### AIM OF THE EXERCISE
Would you please write out each entry that follows, exactly as written?

### DATA

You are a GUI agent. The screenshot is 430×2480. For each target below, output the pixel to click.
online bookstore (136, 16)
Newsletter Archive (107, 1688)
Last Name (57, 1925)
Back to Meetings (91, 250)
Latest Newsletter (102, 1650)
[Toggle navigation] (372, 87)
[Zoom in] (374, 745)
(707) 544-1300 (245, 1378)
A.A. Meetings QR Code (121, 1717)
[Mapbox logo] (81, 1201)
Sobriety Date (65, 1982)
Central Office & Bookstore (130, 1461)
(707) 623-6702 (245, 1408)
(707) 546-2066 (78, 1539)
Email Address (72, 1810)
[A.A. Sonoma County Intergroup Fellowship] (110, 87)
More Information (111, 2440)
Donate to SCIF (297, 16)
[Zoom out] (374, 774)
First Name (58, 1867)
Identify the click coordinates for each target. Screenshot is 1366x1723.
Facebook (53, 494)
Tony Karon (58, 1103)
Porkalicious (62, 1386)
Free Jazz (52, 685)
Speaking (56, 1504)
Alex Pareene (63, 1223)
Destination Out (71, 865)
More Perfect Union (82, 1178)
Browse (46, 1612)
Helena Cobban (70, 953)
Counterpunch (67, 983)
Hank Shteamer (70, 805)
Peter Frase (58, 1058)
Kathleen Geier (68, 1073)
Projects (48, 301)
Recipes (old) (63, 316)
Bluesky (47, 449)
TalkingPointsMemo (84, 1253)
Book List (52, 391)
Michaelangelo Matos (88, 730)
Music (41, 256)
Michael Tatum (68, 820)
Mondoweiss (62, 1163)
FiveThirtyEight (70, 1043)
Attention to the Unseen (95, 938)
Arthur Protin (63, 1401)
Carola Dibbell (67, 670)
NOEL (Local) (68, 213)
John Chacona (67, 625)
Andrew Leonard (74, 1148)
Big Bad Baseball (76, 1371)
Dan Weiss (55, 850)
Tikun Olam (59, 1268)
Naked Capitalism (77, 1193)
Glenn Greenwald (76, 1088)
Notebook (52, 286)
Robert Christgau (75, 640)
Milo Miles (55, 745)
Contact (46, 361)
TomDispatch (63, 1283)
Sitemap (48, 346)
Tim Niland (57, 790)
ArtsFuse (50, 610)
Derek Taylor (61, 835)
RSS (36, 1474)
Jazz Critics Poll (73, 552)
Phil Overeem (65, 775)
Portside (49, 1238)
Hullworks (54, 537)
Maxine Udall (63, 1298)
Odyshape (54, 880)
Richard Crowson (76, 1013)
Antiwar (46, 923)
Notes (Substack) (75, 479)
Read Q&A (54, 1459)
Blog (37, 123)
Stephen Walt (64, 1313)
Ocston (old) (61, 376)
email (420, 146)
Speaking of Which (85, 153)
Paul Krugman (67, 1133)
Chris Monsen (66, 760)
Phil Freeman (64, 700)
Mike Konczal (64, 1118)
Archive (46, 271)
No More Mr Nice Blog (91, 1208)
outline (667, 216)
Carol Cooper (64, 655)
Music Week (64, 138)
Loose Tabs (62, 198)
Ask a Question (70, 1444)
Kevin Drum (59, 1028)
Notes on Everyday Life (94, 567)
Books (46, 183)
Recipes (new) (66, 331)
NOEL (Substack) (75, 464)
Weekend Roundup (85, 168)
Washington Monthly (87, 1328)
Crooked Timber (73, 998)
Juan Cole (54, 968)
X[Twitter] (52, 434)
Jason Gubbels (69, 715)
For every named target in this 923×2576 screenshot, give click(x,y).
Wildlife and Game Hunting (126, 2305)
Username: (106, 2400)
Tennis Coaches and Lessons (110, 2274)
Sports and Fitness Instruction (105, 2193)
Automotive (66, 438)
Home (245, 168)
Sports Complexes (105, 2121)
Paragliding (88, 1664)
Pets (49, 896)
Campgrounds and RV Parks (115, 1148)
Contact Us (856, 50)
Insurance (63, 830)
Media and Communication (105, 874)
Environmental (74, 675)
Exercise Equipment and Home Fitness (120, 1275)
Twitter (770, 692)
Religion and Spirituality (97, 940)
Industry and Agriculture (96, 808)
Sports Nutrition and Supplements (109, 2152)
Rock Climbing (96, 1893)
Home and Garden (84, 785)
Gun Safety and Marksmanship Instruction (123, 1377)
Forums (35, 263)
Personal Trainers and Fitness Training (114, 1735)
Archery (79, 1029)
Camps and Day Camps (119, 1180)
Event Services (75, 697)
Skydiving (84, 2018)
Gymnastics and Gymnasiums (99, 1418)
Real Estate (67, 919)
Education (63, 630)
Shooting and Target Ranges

### ANSWER BELOW
You are a GUI agent. The screenshot is 430×2480. For each target below, output the pixel to click.
online bookstore (136, 16)
Newsletter Archive (107, 1688)
Last Name (57, 1925)
Back to Meetings (91, 250)
Latest Newsletter (102, 1650)
[Toggle navigation] (372, 87)
[Zoom in] (374, 745)
(707) 544-1300 (245, 1378)
A.A. Meetings QR Code (121, 1717)
[Mapbox logo] (81, 1201)
Sobriety Date (65, 1982)
Central Office & Bookstore (130, 1461)
(707) 623-6702 (245, 1408)
(707) 546-2066 (78, 1539)
Email Address (72, 1810)
[A.A. Sonoma County Intergroup Fellowship] (110, 87)
More Information (111, 2440)
Donate to SCIF (297, 16)
[Zoom out] (374, 774)
First Name (58, 1867)
Identify the click coordinates for each target. Screenshot is 1366x1723.
Facebook (53, 494)
Tony Karon (58, 1103)
Porkalicious (62, 1386)
Free Jazz (52, 685)
Speaking (56, 1504)
Alex Pareene (63, 1223)
Destination Out (71, 865)
More Perfect Union (82, 1178)
Browse (46, 1612)
Helena Cobban (70, 953)
Counterpunch (67, 983)
Hank Shteamer (70, 805)
Peter Frase (58, 1058)
Kathleen Geier (68, 1073)
Projects (48, 301)
Recipes (old) (63, 316)
Bluesky (47, 449)
TalkingPointsMemo (84, 1253)
Book List (52, 391)
Michaelangelo Matos (88, 730)
Music (41, 256)
Michael Tatum (68, 820)
Mondoweiss (62, 1163)
FiveThirtyEight (70, 1043)
Attention to the Unseen (95, 938)
Arthur Protin (63, 1401)
Carola Dibbell (67, 670)
NOEL (Local) (68, 213)
John Chacona (67, 625)
Andrew Leonard (74, 1148)
Big Bad Baseball (76, 1371)
Dan Weiss (55, 850)
Tikun Olam (59, 1268)
Naked Capitalism (77, 1193)
Glenn Greenwald (76, 1088)
Notebook (52, 286)
Robert Christgau (75, 640)
Milo Miles (55, 745)
Contact (46, 361)
TomDispatch (63, 1283)
Sitemap (48, 346)
Tim Niland (57, 790)
ArtsFuse (50, 610)
Derek Taylor (61, 835)
RSS (36, 1474)
Jazz Critics Poll (73, 552)
Phil Overeem (65, 775)
Portside (49, 1238)
Hullworks (54, 537)
Maxine Udall (63, 1298)
Odyshape (54, 880)
Richard Crowson (76, 1013)
Antiwar (46, 923)
Notes (Substack) (75, 479)
Read Q&A (54, 1459)
Blog (37, 123)
Stephen Walt (64, 1313)
Ocston (old) (61, 376)
email (420, 146)
Speaking of Which (85, 153)
Paul Krugman (67, 1133)
Chris Monsen (66, 760)
Phil Freeman (64, 700)
Mike Konczal (64, 1118)
Archive (46, 271)
No More Mr Nice Blog (91, 1208)
outline (667, 216)
Carol Cooper (64, 655)
Music Week (64, 138)
Loose Tabs (62, 198)
Ask a Question (70, 1444)
Kevin Drum (59, 1028)
Notes on Everyday Life (94, 567)
Books (46, 183)
Recipes (new) (66, 331)
NOEL (Substack) (75, 464)
Weekend Roundup (85, 168)
Washington Monthly (87, 1328)
Crooked Timber (73, 998)
Juan Cole (54, 968)
X[Twitter] (52, 434)
Jason Gubbels (69, 715)
For every named target in this 923×2576 screenshot, give click(x,y).
Wildlife and Game Hunting (126, 2305)
Username: (106, 2400)
Tennis Coaches and Lessons (110, 2274)
Sports and Fitness Instruction (105, 2193)
Automotive (66, 438)
Home (245, 168)
Sports Complexes (105, 2121)
Paragliding (88, 1664)
Pets (49, 896)
Campgrounds and RV Parks (115, 1148)
Contact Us (856, 50)
Insurance (63, 830)
Media and Communication (105, 874)
Environmental (74, 675)
Exercise Equipment and Home Fitness (120, 1275)
Twitter (770, 692)
Religion and Spirituality (97, 940)
Industry and Agriculture (96, 808)
Sports Nutrition and Supplements (109, 2152)
Rock Climbing (96, 1893)
Home and Garden (84, 785)
Gun Safety and Marksmanship Instruction (123, 1377)
Forums (35, 263)
Personal Trainers and Fitness Training (114, 1735)
Archery (79, 1029)
Camps and Day Camps (119, 1180)
Event Services (75, 697)
Skydiving (84, 2018)
Gymnastics and Gymnasiums (99, 1418)
Real Estate (67, 919)
Education (63, 630)
Shooting and Target Ranges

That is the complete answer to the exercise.